## Task details
Nothing but the lines from the one containing "Beijing Yinengda Company (593, 2374)" through the end of the entries below should be set down, each exactly as written.

## Provided material
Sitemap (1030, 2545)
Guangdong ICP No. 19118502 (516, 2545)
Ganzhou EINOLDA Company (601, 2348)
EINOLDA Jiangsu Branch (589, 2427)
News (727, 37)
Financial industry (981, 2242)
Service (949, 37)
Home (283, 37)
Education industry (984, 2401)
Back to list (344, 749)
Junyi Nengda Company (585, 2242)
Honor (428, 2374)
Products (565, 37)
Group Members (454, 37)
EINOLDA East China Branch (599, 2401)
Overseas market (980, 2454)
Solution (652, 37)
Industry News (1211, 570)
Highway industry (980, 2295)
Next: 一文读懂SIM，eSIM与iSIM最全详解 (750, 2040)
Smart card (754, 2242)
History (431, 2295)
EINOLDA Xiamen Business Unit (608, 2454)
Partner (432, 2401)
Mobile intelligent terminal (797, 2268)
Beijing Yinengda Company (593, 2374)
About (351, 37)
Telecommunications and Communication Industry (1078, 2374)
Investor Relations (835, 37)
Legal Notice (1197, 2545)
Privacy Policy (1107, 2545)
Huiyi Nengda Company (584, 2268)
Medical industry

## The answer
Beijing Yinengda Company (593, 2374)
About (351, 37)
Telecommunications and Communication Industry (1078, 2374)
Investor Relations (835, 37)
Legal Notice (1197, 2545)
Privacy Policy (1107, 2545)
Huiyi Nengda Company (584, 2268)
Medical industry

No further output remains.